» PROBLEM REQUIREMENTS
Which of the lines below mention the word "kartonu"? Pull each one out.

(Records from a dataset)
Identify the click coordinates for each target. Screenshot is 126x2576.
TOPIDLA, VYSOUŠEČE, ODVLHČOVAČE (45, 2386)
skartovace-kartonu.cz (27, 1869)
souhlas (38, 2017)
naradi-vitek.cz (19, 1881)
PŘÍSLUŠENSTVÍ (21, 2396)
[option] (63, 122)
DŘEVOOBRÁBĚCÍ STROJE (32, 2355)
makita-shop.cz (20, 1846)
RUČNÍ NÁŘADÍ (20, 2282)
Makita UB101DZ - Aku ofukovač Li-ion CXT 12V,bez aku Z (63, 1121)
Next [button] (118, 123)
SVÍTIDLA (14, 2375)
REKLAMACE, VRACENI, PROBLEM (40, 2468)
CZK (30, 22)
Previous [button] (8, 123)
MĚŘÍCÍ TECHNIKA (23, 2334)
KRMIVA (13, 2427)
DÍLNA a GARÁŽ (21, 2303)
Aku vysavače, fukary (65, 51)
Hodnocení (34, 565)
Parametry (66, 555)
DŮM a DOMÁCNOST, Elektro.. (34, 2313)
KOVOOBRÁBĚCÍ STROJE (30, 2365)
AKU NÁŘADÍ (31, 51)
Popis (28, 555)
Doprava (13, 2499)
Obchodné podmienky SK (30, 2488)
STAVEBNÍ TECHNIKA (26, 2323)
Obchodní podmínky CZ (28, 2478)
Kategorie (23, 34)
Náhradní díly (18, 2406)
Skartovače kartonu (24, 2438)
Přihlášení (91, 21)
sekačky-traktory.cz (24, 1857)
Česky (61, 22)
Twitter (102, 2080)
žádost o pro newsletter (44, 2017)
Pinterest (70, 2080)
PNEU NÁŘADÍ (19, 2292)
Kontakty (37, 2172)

» TASK ANSWER
skartovace-kartonu.cz (27, 1869)
Skartovače kartonu (24, 2438)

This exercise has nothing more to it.